Word-of-mouth is a great way to find out about professionals in all sorts of fields. If you're comfortable doing so, say "Can anybody recommend a good therapist?" Ask trusted friends, colleagues, doctors, school counselors, Human Resources staff, religious leaders, neighbors, your insurance company...


Websites

Just Googling "therapy" is easy; sorting through the various (sometimes outright dishonest) results is maddening.

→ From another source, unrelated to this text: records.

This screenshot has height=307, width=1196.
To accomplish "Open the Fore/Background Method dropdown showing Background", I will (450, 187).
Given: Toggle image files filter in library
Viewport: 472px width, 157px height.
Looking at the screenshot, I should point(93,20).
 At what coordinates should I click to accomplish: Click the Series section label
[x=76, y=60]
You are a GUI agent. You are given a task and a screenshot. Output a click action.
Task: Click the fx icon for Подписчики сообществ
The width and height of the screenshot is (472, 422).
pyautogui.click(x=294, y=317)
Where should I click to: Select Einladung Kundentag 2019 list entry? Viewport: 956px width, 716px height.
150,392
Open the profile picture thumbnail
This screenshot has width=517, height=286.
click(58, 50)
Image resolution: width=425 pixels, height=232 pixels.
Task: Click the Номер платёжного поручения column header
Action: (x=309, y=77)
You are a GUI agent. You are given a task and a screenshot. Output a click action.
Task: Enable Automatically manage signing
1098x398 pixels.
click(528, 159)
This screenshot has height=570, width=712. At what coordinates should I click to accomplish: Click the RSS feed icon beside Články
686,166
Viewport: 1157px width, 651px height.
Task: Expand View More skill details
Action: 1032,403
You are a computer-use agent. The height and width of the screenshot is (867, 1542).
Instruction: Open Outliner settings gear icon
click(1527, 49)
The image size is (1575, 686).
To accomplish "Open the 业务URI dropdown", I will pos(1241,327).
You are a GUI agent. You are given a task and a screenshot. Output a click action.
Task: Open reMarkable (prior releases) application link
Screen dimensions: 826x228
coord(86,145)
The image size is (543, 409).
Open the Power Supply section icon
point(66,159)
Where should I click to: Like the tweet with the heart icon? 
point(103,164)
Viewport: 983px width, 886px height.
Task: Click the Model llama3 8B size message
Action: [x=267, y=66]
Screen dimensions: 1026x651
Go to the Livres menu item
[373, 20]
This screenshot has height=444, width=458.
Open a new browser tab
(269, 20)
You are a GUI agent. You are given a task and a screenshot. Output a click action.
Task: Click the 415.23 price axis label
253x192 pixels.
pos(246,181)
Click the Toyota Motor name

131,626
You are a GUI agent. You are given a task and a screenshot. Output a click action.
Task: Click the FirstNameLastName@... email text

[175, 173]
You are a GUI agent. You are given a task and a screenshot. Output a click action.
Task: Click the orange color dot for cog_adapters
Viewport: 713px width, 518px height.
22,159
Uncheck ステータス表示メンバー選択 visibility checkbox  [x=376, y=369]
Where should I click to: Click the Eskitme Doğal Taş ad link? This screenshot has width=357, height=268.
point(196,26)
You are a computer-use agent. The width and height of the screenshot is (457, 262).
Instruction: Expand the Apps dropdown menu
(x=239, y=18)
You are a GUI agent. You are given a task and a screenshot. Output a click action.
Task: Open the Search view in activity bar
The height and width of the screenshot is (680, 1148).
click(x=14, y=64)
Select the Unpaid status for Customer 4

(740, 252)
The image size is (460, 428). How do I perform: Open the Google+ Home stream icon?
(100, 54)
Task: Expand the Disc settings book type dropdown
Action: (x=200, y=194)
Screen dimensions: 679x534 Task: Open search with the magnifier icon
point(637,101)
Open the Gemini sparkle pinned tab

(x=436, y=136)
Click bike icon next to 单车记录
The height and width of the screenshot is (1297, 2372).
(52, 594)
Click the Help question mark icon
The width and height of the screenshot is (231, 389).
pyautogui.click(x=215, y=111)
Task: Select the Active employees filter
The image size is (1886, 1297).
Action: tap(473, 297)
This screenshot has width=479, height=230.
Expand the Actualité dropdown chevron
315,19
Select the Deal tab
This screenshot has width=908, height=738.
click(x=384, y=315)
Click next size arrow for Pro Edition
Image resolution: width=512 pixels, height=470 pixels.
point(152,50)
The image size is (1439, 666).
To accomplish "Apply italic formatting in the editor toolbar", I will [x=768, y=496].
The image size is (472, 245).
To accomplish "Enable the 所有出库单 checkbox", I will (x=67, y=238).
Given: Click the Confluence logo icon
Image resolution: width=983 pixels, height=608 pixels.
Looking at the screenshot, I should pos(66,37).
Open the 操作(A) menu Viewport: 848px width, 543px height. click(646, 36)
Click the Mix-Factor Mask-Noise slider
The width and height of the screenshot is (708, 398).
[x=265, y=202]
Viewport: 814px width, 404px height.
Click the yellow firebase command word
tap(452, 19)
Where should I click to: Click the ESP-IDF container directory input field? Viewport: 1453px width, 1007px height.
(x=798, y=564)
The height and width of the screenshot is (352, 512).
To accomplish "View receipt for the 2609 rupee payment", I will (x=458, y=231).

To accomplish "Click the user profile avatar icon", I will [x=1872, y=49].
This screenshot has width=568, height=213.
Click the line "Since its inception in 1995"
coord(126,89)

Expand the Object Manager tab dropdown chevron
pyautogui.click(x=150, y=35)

You can narrow your search by

Write down the questions you’d like to ask

If I were looking for a therapist, for example, I would probably want to ask:

  • Are you licensed? What kind of license?

  • How long have you been practicing?

  • How much experience do you have working with people who have issues similar to mine?

  • What do you consider to be your areas of expertise?

  • Have you been in therapy yourself? (My advice: don’t see a therapist who hasn’t been in therapy themselves)

  • How soon can I expect to feel better?

  • What’ll we do if I don’t feel like I’m getting better or if I think the treatment isn’t working?

Call them up and talk to them on the phone for a few minutes

Notice how you feel when you talk to them. Comfortable? Awkward? Irritated? Does the therapist seem easy to talk to? Do they listen?


Green Flags

  • Good therapists listen. Do you feel like you are being listened to?

  • Good therapists are trained, licensed professionals who care about their work and who follow their own professional codes of ethics. They will give you advice and information on alternatives (and not just try to talk you into booking an appointment with them).

  • Good therapists are clear and upfront about their fees and their confidentiality/cancellation policies.

  • Good therapists build a connection with you. They try to understand you - and to give you the feeling of being understood. Early on, they want to establish some kind of mutual agreement with you about your goals and the approach they’re going to take with you.

Red Flags

  • Therapists who won’t talk to you on the phone before booking an appointment

  • Therapists who refuse to answer your questions when they do speak with you

  • Therapists who seem to think they can handle any problem you might have (in other words, who consider themselves knowledgeable or expert in just about everything)

  • Therapists who get defensive or dismissive when you ask about their qualifications, training - or when you ask specific questions about what’s happening in session with them (You need to feel comfortable about asking honest, difficult questions. That’s part of what makes therapy effective.)

  • Therapists who take a one-size-fits-all approach (In other words, therapists who have been trained in one kind of treatment and then use that treatment on everyone, regardless of who they are or why they’re seeking help. I would steer clear of anyone who seems to have decided how they’re going to help me before they’ve even met me.)